The short and obvious answer is because they always have. Athletes are the same way; if they grew up using ice, they often continue to do it when they reach the pros. Big-name basketball, baseball, and football players are often seen on television with ice packs plastic-wrapped to their knees and shoulders, or sitting chest-deep in tubs of ice.
“We’re all products of the system,” says Starrett. “When I injured my ankle in high school, I stuck it in an ice bucket. In PT school, ice is taught as a treatment modality, and it’s still the standard for post-surgical recovery.”
Starrett, however, is working hard to change that standard.

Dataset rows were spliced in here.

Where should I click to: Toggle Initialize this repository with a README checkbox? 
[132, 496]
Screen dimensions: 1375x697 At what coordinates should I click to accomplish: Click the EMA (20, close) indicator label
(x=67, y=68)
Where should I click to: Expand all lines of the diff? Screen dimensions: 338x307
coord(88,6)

Rather than ice post-surgery, Starrett immediately puts his patients—and his own family—on a decongestion protocol that involves whatever movement they can tolerate; he rehabbed his daughter’s spiral tibial fracture, his wife’s hip replacements, and his own ACL all without ice.
“There is an accepted model of healing, tissue adaptation and remodeling,” Starrett says. “Either you don’t understand the healing process, or ice is the wrong way to facilitate it.”
Still, ice is the cheapest, most readily-available and non-addictive pain reliever on the planet. So, if you truly cannot tolerate the pain in the moment, or your kid won’t stop screaming, go ahead and grab an ice bag for an analgesic effect. But recognize that you are, in fact, delaying the healing process, that faster recoveries happen without ice, and that the pain will return once the tissue rewarms and the inflammatory response resumes.